Copy exactly the line containing "Click highlighted January 1 start date" and all the lines that follow it to the end of the records, minus the pictures.

** Opening RECORD EXCERPTS block **

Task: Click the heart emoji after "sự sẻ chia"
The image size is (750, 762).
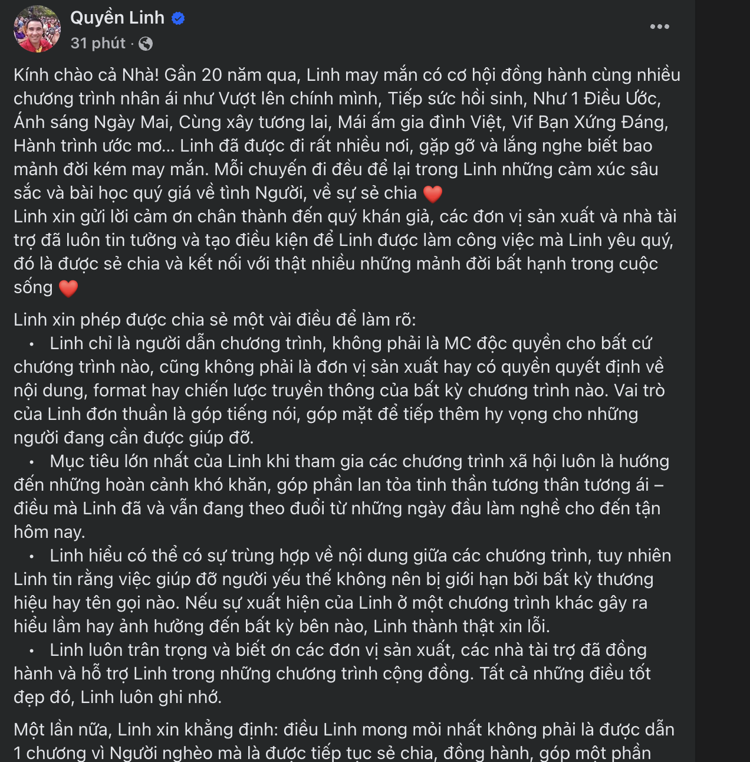Action: pyautogui.click(x=433, y=193)
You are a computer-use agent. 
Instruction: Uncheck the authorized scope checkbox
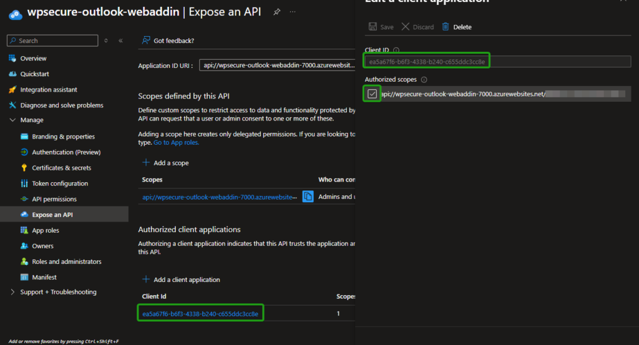coord(373,94)
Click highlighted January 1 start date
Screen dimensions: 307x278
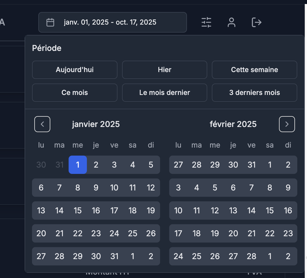tap(78, 165)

** Closing RECORD EXCERPTS block **

TASK ANSWER:
Click highlighted January 1 start date
Screen dimensions: 307x278
tap(78, 165)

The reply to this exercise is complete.